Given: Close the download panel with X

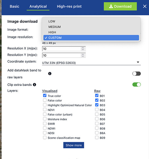Looking at the screenshot, I should 145,6.
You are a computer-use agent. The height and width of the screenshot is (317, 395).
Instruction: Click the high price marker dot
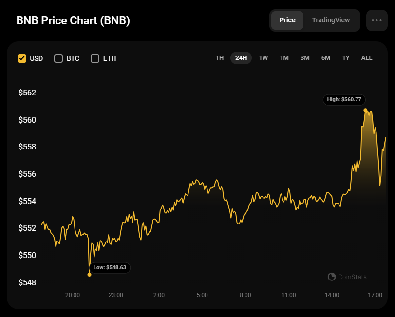coord(365,110)
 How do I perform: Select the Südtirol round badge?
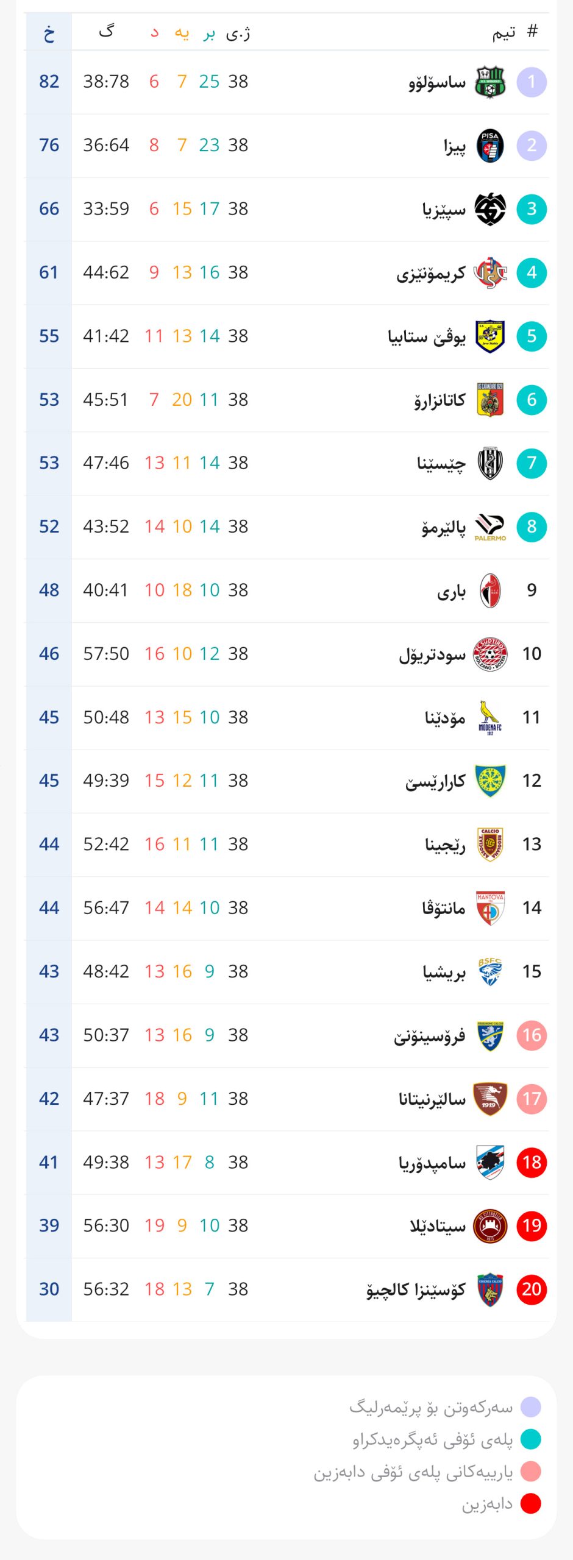[x=490, y=654]
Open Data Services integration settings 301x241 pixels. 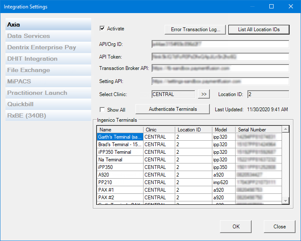[x=49, y=36]
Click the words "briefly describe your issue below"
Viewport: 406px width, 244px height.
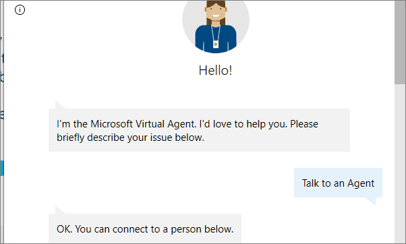click(130, 138)
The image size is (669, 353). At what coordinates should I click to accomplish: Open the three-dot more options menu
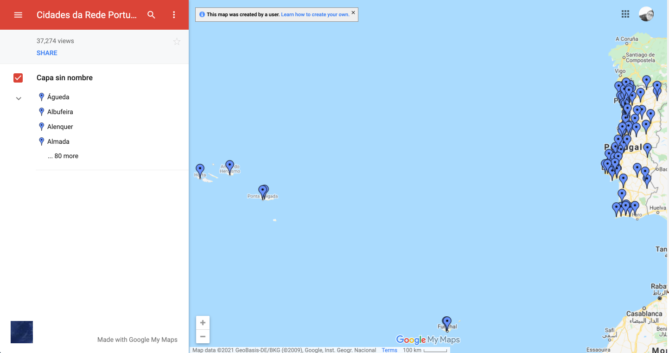pos(174,15)
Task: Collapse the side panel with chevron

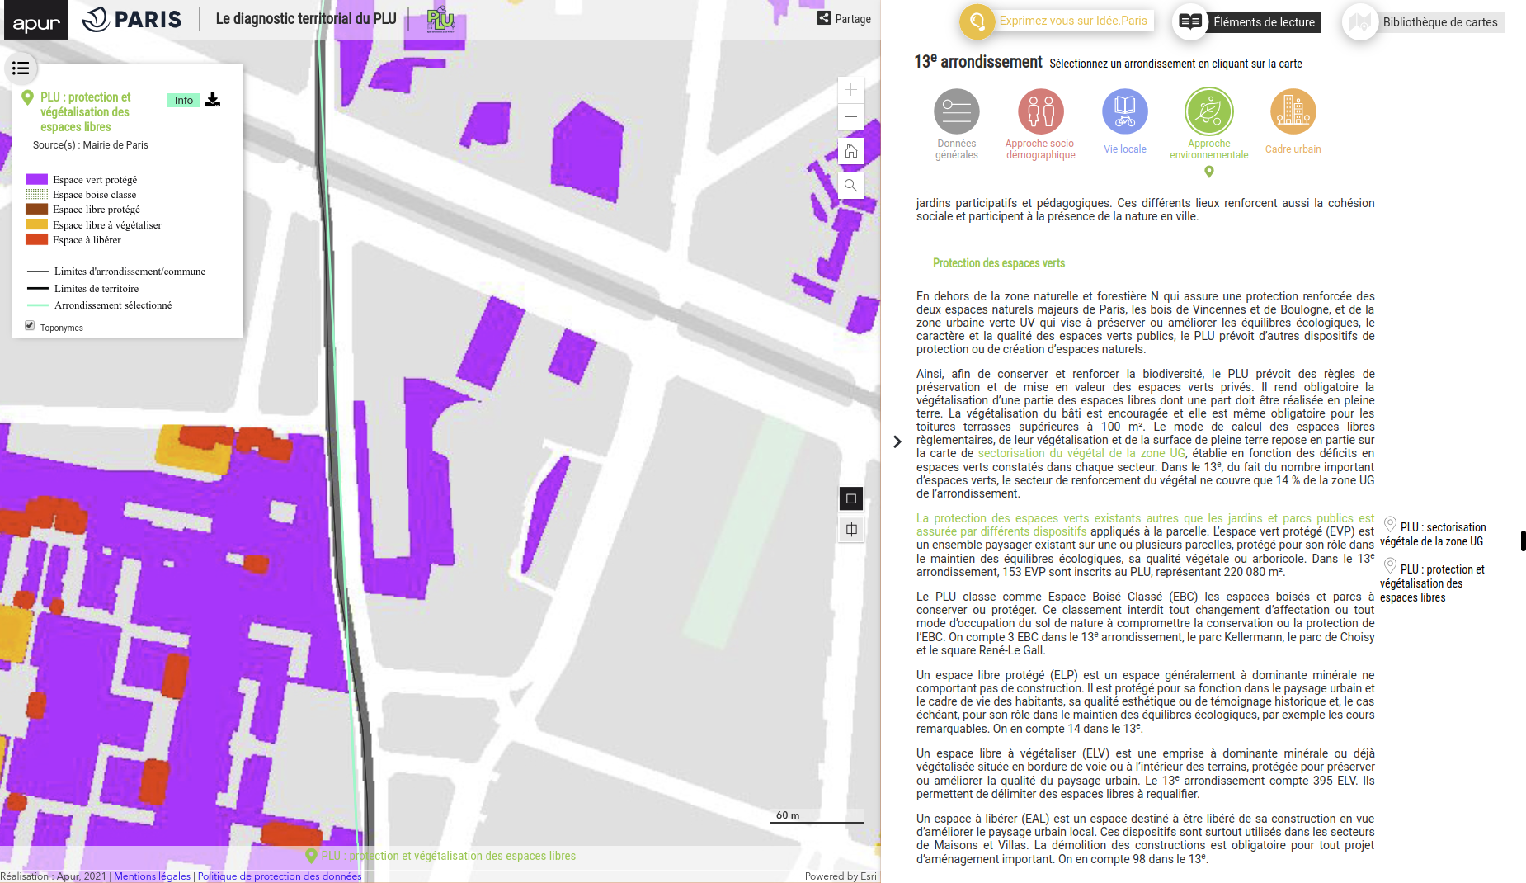Action: [897, 442]
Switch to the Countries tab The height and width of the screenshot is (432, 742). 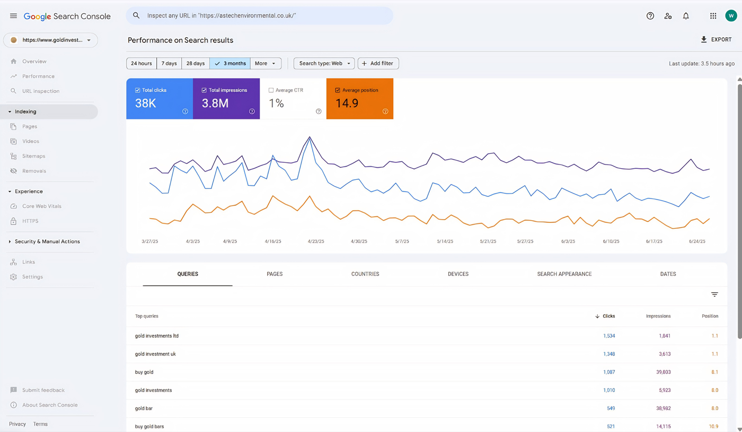click(x=365, y=274)
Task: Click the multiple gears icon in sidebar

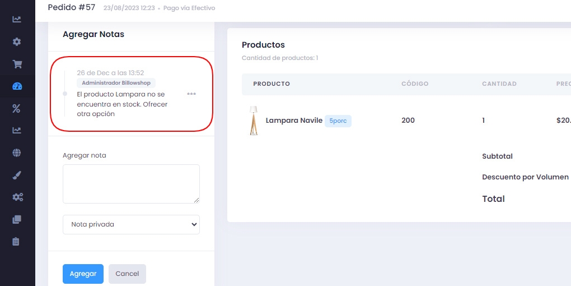Action: 17,197
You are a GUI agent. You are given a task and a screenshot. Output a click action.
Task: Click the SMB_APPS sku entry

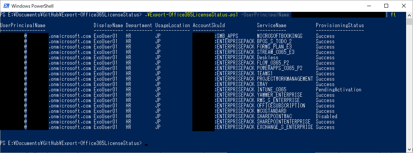click(x=226, y=36)
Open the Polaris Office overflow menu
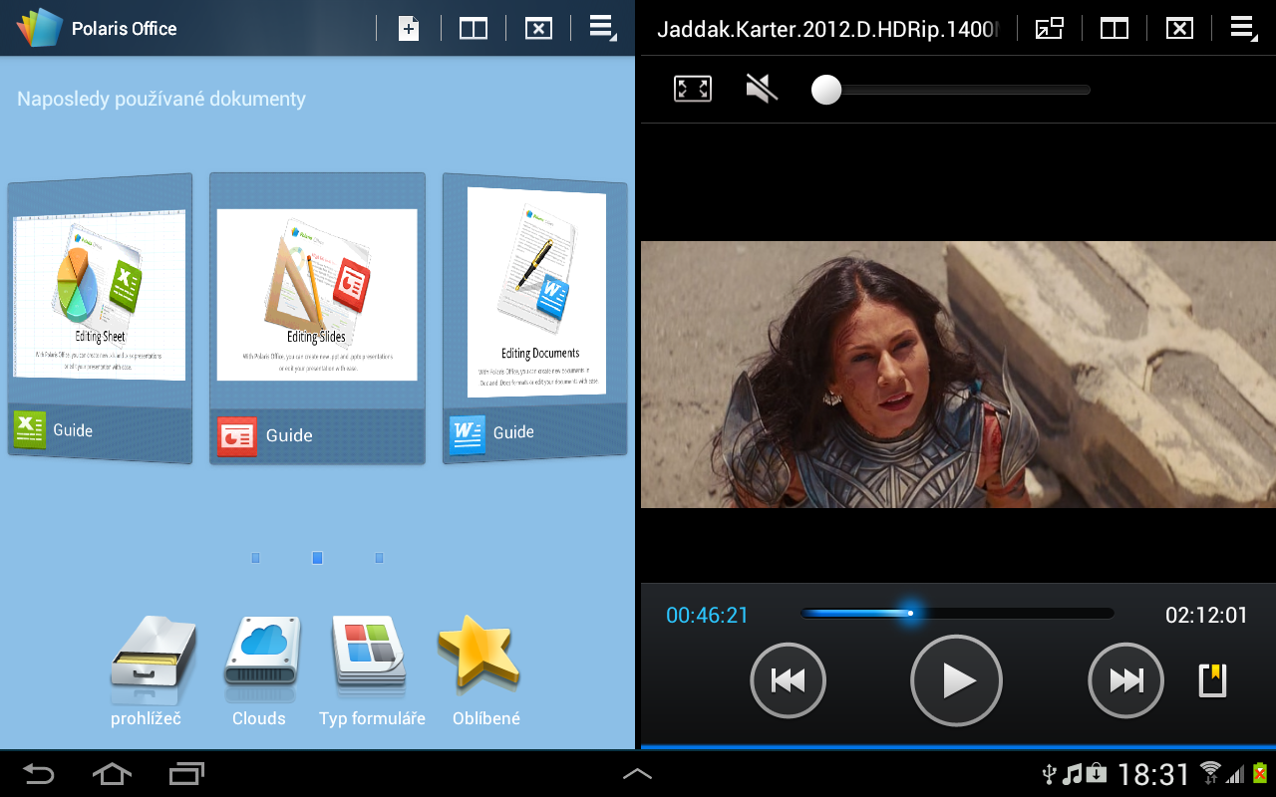This screenshot has width=1276, height=797. [x=602, y=27]
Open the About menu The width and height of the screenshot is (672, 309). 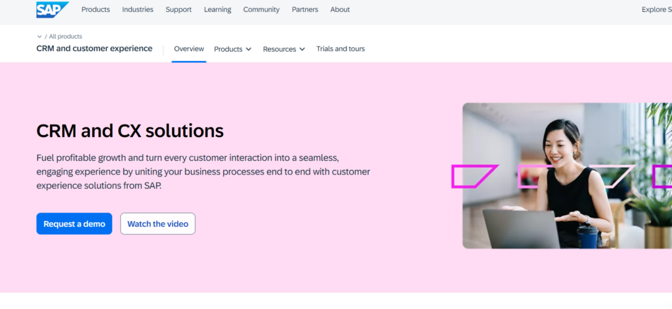point(340,10)
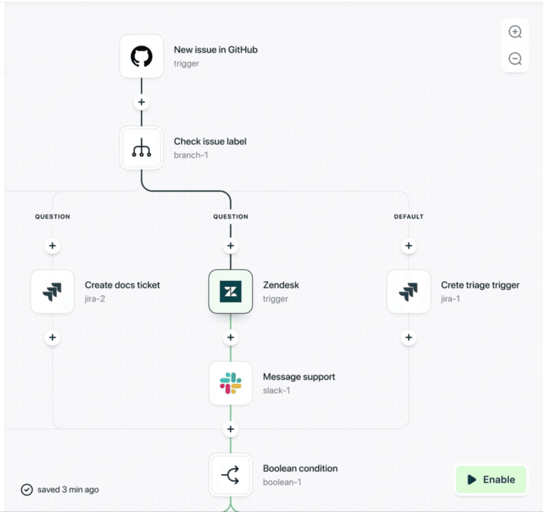Image resolution: width=543 pixels, height=512 pixels.
Task: Click the saved 3 min ago status
Action: tap(60, 490)
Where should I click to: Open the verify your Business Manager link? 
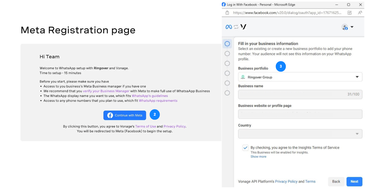(106, 91)
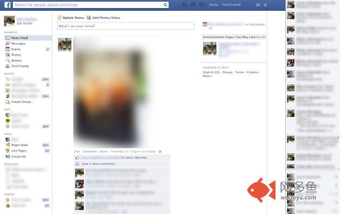Viewport: 342px width, 214px height.
Task: Open the messages inbox icon in top bar
Action: click(x=192, y=5)
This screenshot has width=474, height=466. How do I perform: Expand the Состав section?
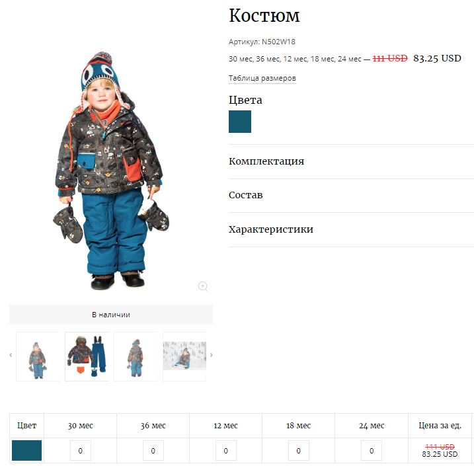[351, 195]
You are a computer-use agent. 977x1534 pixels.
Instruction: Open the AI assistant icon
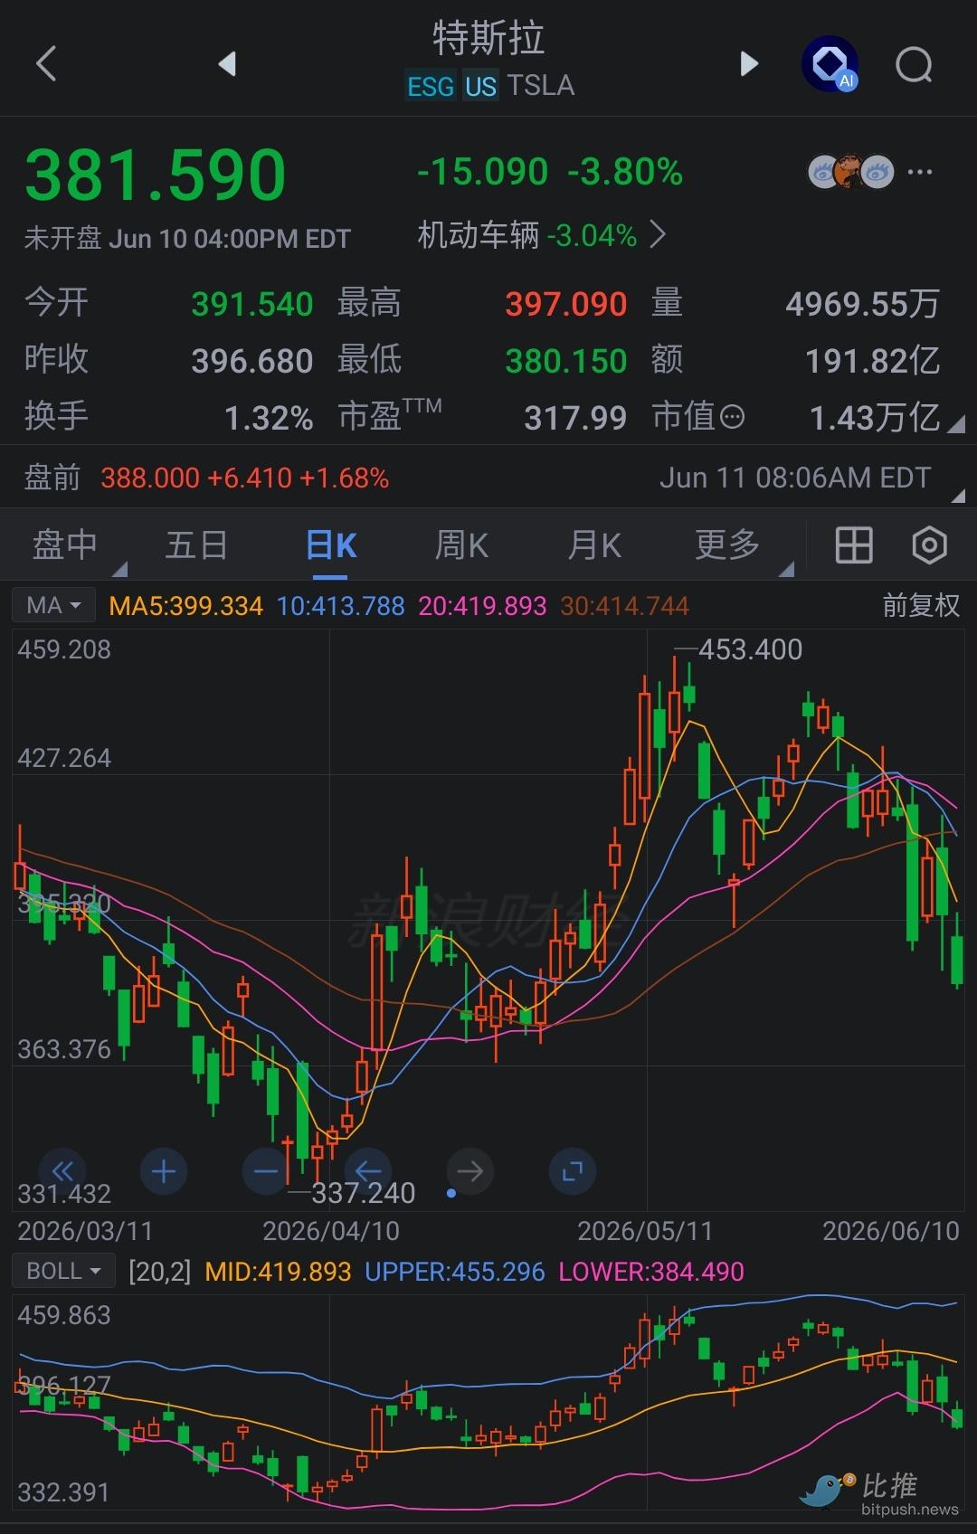pyautogui.click(x=830, y=63)
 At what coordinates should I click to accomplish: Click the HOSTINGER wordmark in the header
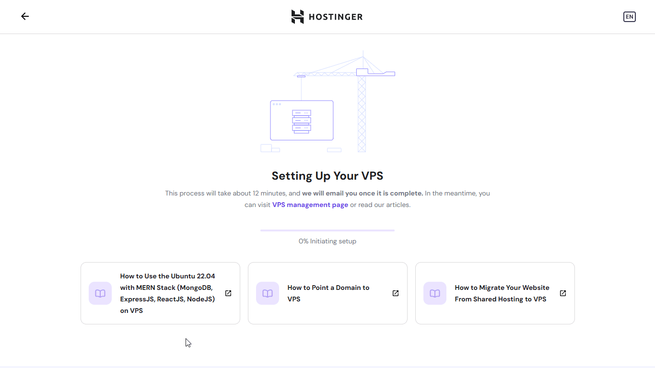336,16
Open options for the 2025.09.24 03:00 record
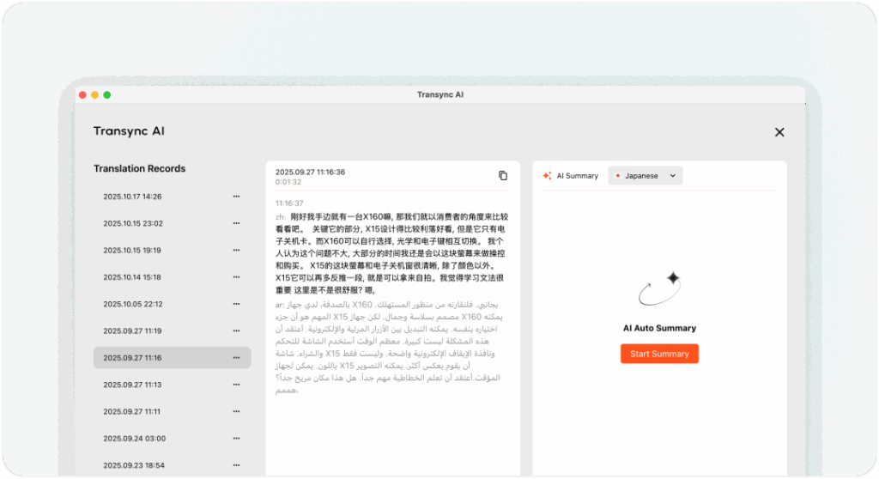 pyautogui.click(x=236, y=439)
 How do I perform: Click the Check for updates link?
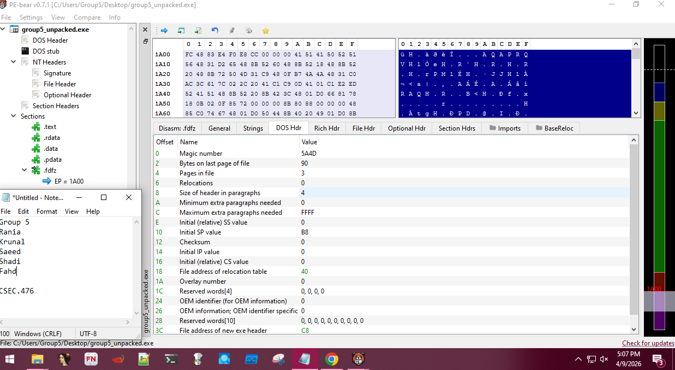[648, 343]
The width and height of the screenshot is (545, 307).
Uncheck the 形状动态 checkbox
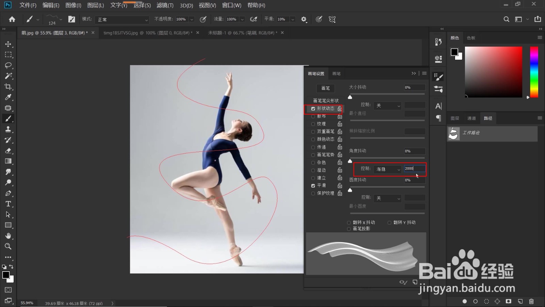(313, 108)
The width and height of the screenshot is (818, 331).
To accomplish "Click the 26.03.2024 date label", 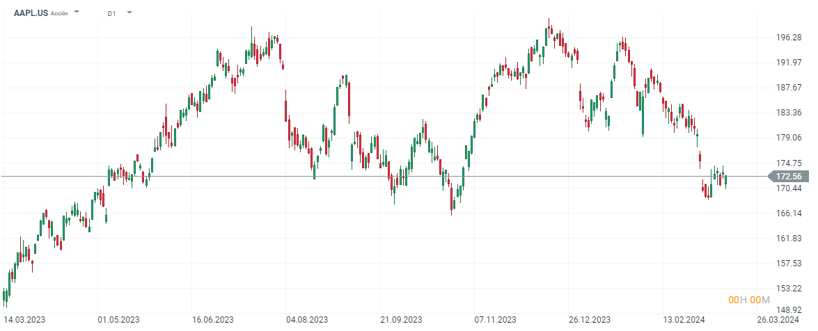I will (x=777, y=320).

● ● ●

Assignment: Whenever the string "computer" shows up in a line above, copy that line.

Solution for this exercise:
You are a computer-use agent. The height and width of the screenshot is (317, 395).
You are a computer-use agent. 977x1534 pixels.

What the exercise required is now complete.